Thursday, May 3, 2007

How Low Can You Go?

Have you ever had a time in you life where disappointment seemed to be waiting for you around every corner? You feel ineffective at work. You seem to fade into the background at church. You sense your weakness as a spouse and your shallowness as a parent. A big red neon sign seems to hang over your head flashing “FAILURE”. Or so it seems…

It’s as if someone pulled the release valve when you weren’t looking and all of a sudden, the pressures of the world seem to push all the air out of your spiritual and emotional balloon. Limp and ashamed you feel lost in a cloud of insignificance. Your self-esteem looks like the bullet riddled street sign found along a lonely country road.

“God must be trying to get your attention”, some might suggest.

“Fine”, you respond. “But I really wish He would get on with it.”

Ever been there? I have. More often than I would like to admit.

As I considered this repeating episode in my life, I began to consider what it means to be disappointed. Webster says that disappointment is quite simply: the failure to meet expectations.

OK, fine. But whose expectations? If I seem to be plagued by disappointment, whose expectations am I not meeting? What is the standard I am being judged by?

I know there are times I look to others to determine this standard. I presuppose that my wife would like for me to perform in a certain way in order to demonstrate that I am worthy of her respect and admiration. I assume my sons have a predetermined ideal of the dad they would be proud of and I must strive to match that profile. At work I must be a leader worth following. A person with uncompromising vision and endless ideas for ever increasing levels of success. As an elder, of all people, I need to have the answers. After all, I spend endless hours in Bible study resulting in a flawless theological framework and a firm grip on all things Biblical.

Or perhaps they are my own expectations. Goals I set or objectives I strive to meet. But are they really? What am I using as the acceptable standard for comparison? All too often the expectations I have for myself are determined by the expectations I perceive from others. They are not my own after all. They are an unachievable, always changing, impossibility. The inevitable result…disappointment around every corner.

Yet the Bible repeatedly demonstrates what God does with those of us who struggle with their own inadequacy. Consider for example Elijah, “a man of like passions as we are,” who ran from his enemy Jezebel. Yet when he admitted his fears, God listened and used him powerfully. I think of Jonah, with whom God used dramatic circumstances to gain his attention. In His grace, God still used a bitter, reluctant man to save an entire nation. I think of Paul’s self-seeking contemporaries mentioned in Philippians 1. They were preaching the gospel out of unworthy motives, and were causing Paul distress, yet he acknowledged they were being used by God to spread the Good News.
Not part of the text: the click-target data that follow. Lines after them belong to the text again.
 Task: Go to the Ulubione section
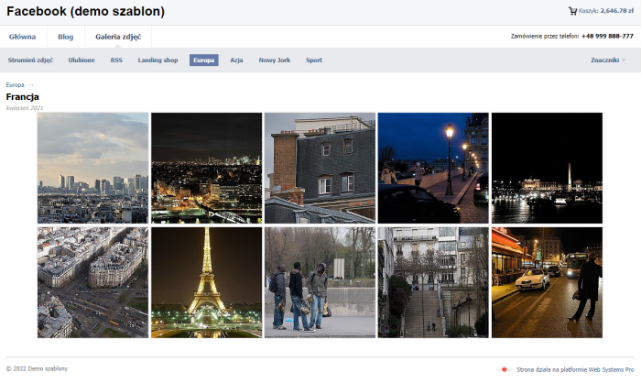point(81,60)
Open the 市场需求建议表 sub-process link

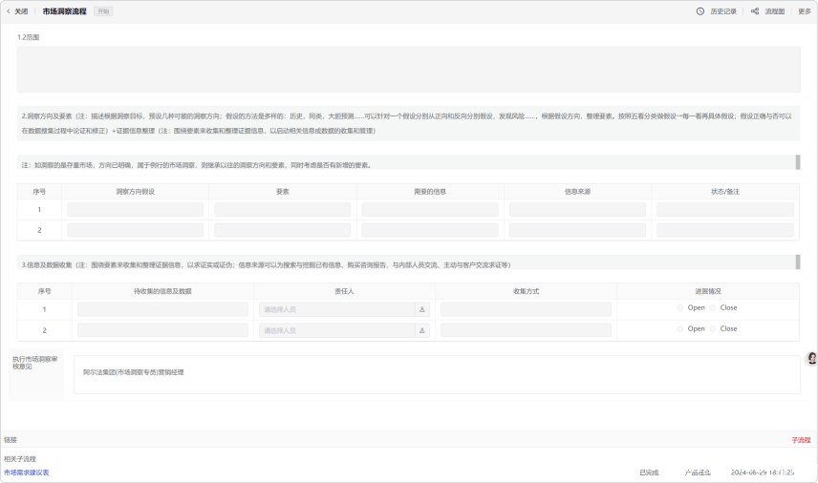click(26, 473)
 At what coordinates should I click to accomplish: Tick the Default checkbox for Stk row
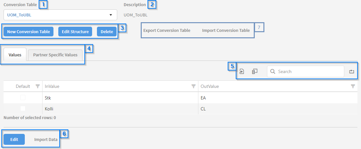coord(23,98)
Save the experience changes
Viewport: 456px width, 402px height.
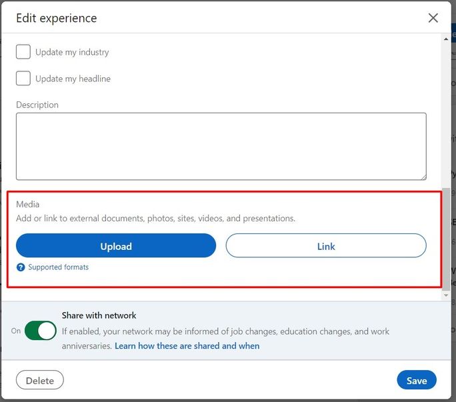(x=417, y=381)
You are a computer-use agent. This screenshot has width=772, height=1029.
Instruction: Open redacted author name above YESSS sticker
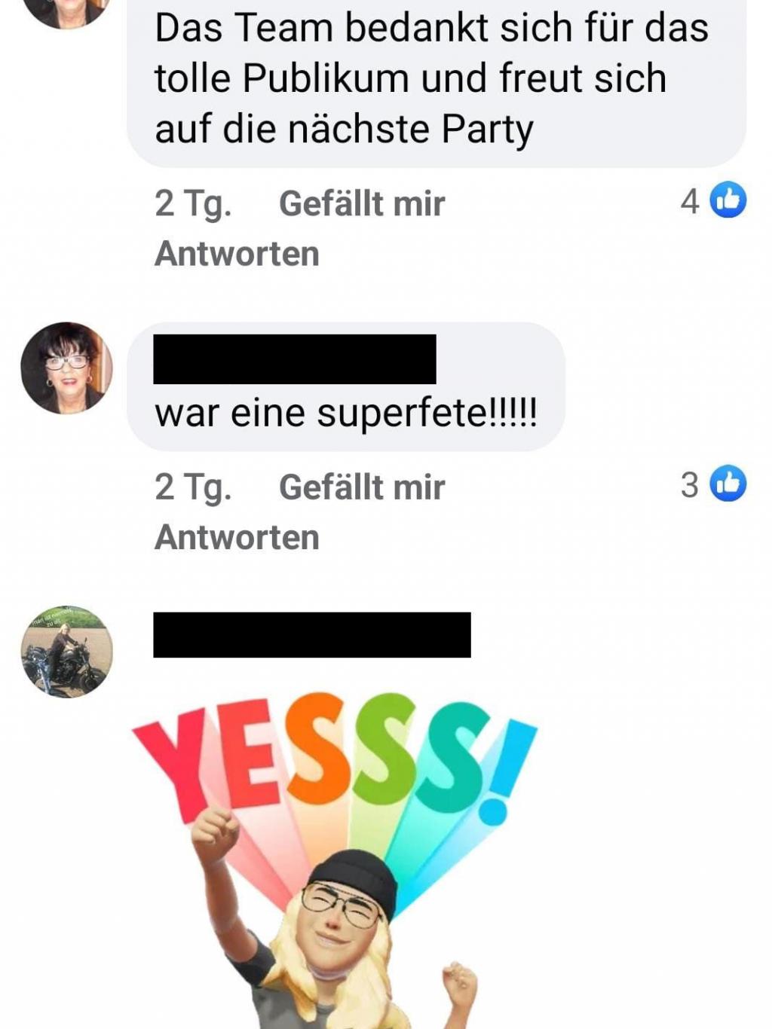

Even Charles Haddon Spurgeon, one of the greatest preachers in recent history knew well the limitations of his own self. Based on his enormous reputation and accomplishments, many people assume Spurgeon must have experienced great peace, contentment, and prosperity. After all, his dedication to God and the power with which God anointed his life and ministry were obvious. Surely his was a life of satisfaction and fulfillment.

The facts, however, are vastly different. Spurgeon carried a heavy burden throughout his years of ministry. Wrote Richard Day, one of his biographers, “There was one aspect of Spurgeon’s life, glossed over by most of his biographers, that we must now view with utter frankness: he was frequently in the grip of terrific depression.” Further, he was often ill, spending weeks at a time in bed, so many that he told the leaders of his church they ought to replace him. (They wisely chose not to.)[1]

Spurgeon, like the rest of us, was a man of many weaknesses. He had his doubts, his anxieties, his struggles with emotion. He wrestled mightily with the tension between being holy and being human. Yet the God he served is one who seems to specialize in making tremendous use of flawed instruments. I sometimes think, in fact, that God chooses to make the greatest use of those people with the greatest flaws.

In that I take comfort! I remember the Lord’s words to Paul when he says, “My power is made perfect in weakness,”(2 Cor. 12:9) to which Paul responded, as we should, “Therefore I will boast all the more gladly about my weaknesses, so that Christ’s power may rest on me.… For when I am weak, then I am strong.”

Except for Jesus Christ, God has always used flawed instruments. Always. It is a gift of grace I thankfully accept.

[1]Jay Kesler, vol. 13, Being Holy, Being Human : Dealing With the Expectations of Ministry, The Leadership library (Carol Stream, Ill.; Waco, Tex.: CTI; Word Books, 1988), 179.